EY’s seven tips for successfully executing growth strategies in Africa
The 2014 EY Africa
Attractiveness Survey shows increased foreign direct investment in the
continent with Africa’s perceived attractiveness improving dramatically
over the past few years. However, Africa is still a challenging and
uncertain place to do business. In its report, EY identifies critical
factors for effective strategy execution based on its own experiences of
expanding and integrating its practice across 33 countries on the
continent.
Here are EY’s seven Ps for successful execution of growth strategies in Africa.
1. Purpose
EY warns that sluggish growth in other markets is not reason enough
to pursue an African growth strategy. The process can be a complex and
challenging task and should not be undertaken lightly. The report
explains that before thinking about the “how” of growing in Africa, it
is critical to first clearly answer “why”.
The report cites the case of multinational teleco Bharti Airtel which
expanded to Africa in 2010, acquiring operations in 17 countries. At
the time, Airtel’s core business in India was maturing and after a
comprehensive global scan, it decided African markets were best suited
to its business model.
British explorer Tullow Oil’s growth strategy is increasingly focused
on Africa where vast tracts of underexplored and high-potential
territory offer immense opportunity. The company has 54 licences
across 15 countries in Africa and an average drilling success rate of
over 70% in the continent, which is more than double the global industry
average.
“[Tullow Oil] is very clear that its competitive advantage is built
on industry-leading exploration capabilities. As a result, it has been
able to go into remote territories that others may not have considered,
and has had the confidence to invest billions of dollars in drilling
activities [in Africa].”
2. Planning
Africa is a vast continent of 54 countries, making it critical to
make well-informed choices about which markets to enter, when and via
which mode. EY explains that most organisations seeing success in Africa
have managed to strike a balance between careful planning and
adaptability to local conditions, as well as being clear on what is
flexible and what is non-negotiable.
The report also notes that a regional shared services centre can be
an important enabler of planning and effective strategic execution. For
instance, pan-African banking conglomerate Ecobank Transnational, which
has operations in more than 30 countries in Africa, has created three IT
hubs and three call centres to ensure brand consistency and common
systems and processes.
3. Portfolio
Despite its potential, Africa is still a risky place to do business
and there is lack of scale in many individual markets. Having a sizable
African portfolio provides critical advantages including reducing the
risk of political or economic instability in any one country affecting
overall earnings.
It can also allow companies an early mover advantage in markets that
are still at an early stage of development and can provide sufficient
scale to make the African portfolio large enough to matter.
“We can guarantee that there will be volatility, uncertainty and many
challenges, perhaps even failures. So it is important to balance risk
across a number of different markets.”
Tullow Oil drills more wells in Africa than any other oil company. EY shows that in Uganda alone Tullow has drilled more than 50 wells since 2006.

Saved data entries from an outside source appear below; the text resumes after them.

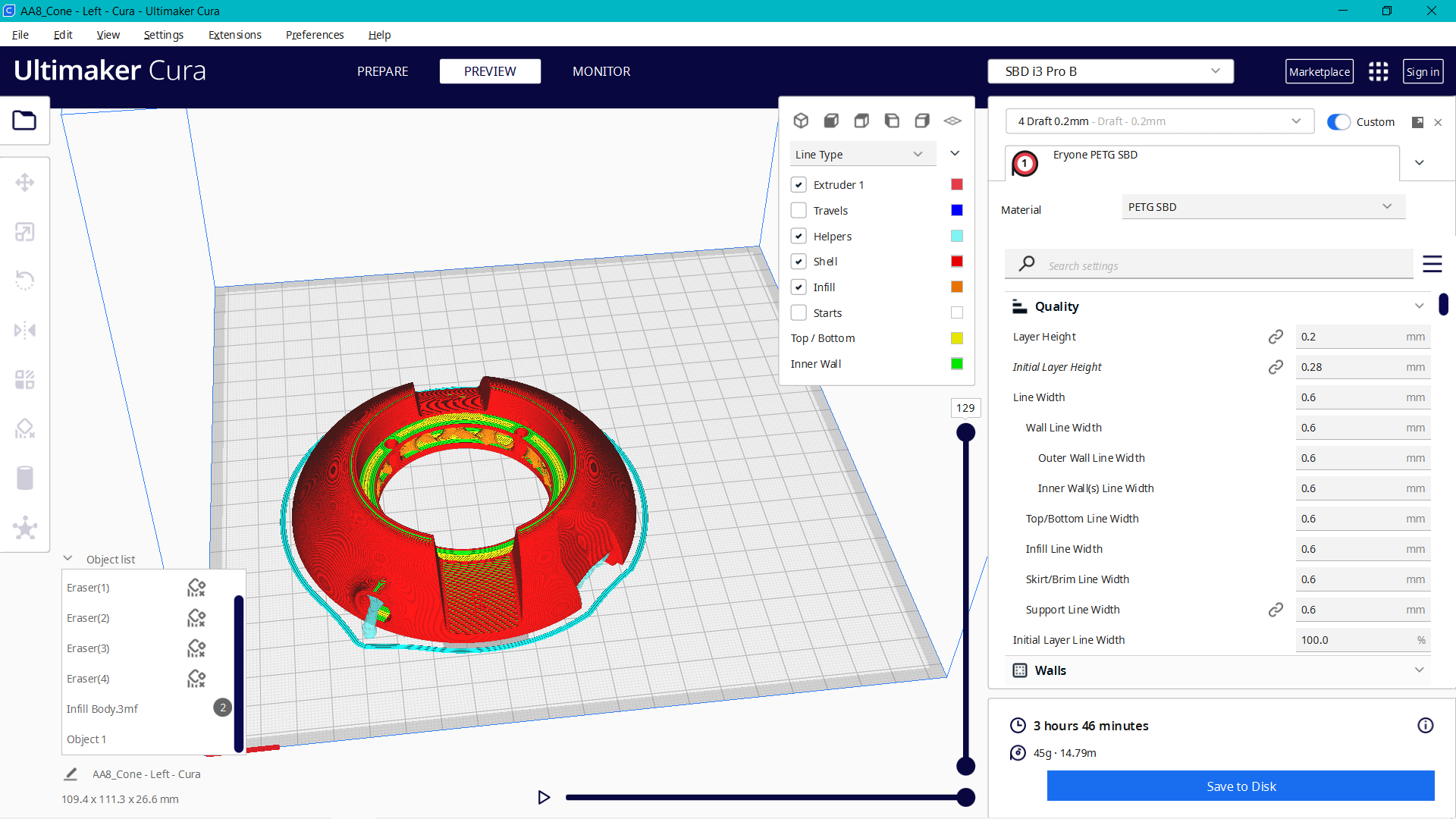Switch to isometric camera view
The image size is (1456, 819).
[802, 121]
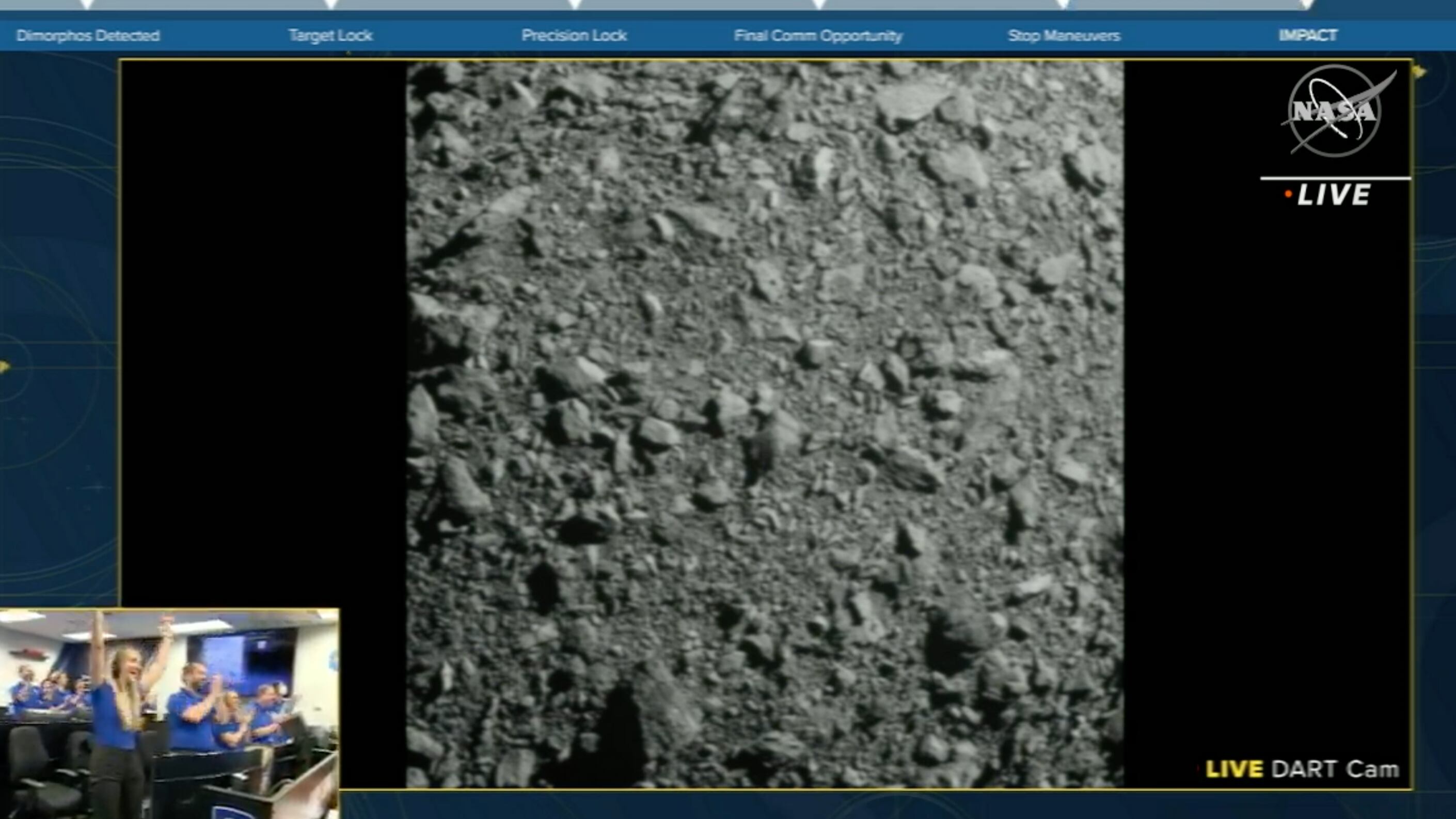1456x819 pixels.
Task: Open the mission control room inset video
Action: coord(169,713)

“This is partly what has enabled Tullow Oil to make by far the most new oil discoveries
in Africa in recent years. Having sufficient projects at later stages
of development also means that these can be monetised to fund ongoing
exploration. For example, production in Ghana will
generate ongoing revenue for reinvestment, while the sale of a share of
its rights in Uganda (preproduction) provided an immediate US$2.9bn
capital boost.”
4. People
People are key to the execution of strategies, yet for many companies
expanding to Africa a shortage of skills is a major stumbling block,
particularly in specialised technical fields.
Ironically, the continent has an abundance of latent talent. EY
advises that finding, training, retaining and supporting good people, in
particular local staff, is critical for organisations operating in
Africa.
The report cites the case of mail and logistics services group DHL
which has tapped into Africa’s enormous human potential by developing
the skills of its people across the continent. It also describes
American multinational technology corporation IBM’s strategy of using
expatriates to accelerate the process of embedding its values and
culture as it enters new countries and hires new staff.
Multinational conglomerate General Electric is seeking to create a
critical mass of African leaders across its Africa business through its
Early Career Development Program (ECDP). The ECDP is a 12-month
leadership programme designed to give recent university graduates
challenging work assignments, training and leadership experience. So far
150 Africans have participated in the ECDP.